This lesson will show you how long it takes to cook the various DRIED beans using the three different methods.
Until you feel comfortable with your own repertoire of recipes, it’s a good idea to consider keeping a slow-cooker going every day in order to be able to have some every-day beans cooking to keep yourself well-fed.
Get into the habit of freezing small baggies of cooked beans so you’ll always have something ready to whip up into a meal.
Soaking beans, while not necessary, always helps speed the process along when you intend to cook your beans on the stove top. Putting some legumes to soak on your countertop every night before going to bed is a great idea. (If you aren’t able to cook them the next day, just put them in the frig. They’ll keep for several days.)
Start learning the fried items first. I believe that that is what most meat-eaters miss when they first give up eating meat. I believe you can use more oil than you otherwise would because by giving up meat, dairy, and eggs, you’re already giving up a lot of fat. Ease yourself into a lifelong vegan diet by pampering yourself in small ways that will work for you.
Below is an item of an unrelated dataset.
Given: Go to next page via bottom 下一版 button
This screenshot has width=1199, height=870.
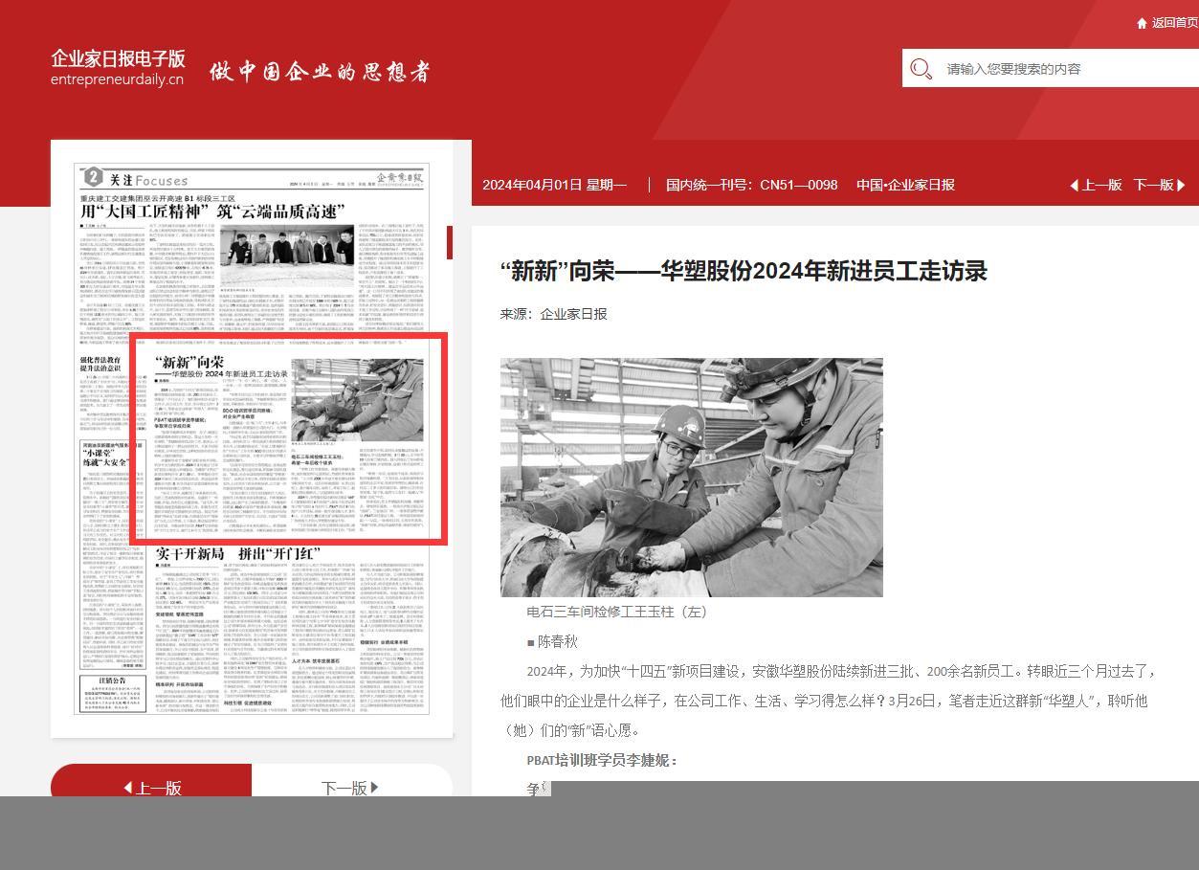Looking at the screenshot, I should (350, 787).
Be prepared to feed yourself. That means you’ll have to cook for yourself. I haven’t found any other way to manage the transition to a vegan diet. Get into the habit of freezing parts, say a third, of every meal you make so you have a nice go-to stash for times when you can’t cook.
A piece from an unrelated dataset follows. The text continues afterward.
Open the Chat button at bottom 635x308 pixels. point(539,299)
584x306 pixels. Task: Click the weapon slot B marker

It is definitely worth buying a pressure-cooker to reduce your cooking time.
Make it a practice to have some beans soaking on your counter top every night as beans cook quicker on the stove top when they’ve been soaked overnight.
Make it a practice to have a slow-cooker on every night when you go to bed.
Make it a practice to freeze some of the beans you’ve cooked.
(Always cook beans in water ALONE without salt or any other ingredients.)
This lesson is done!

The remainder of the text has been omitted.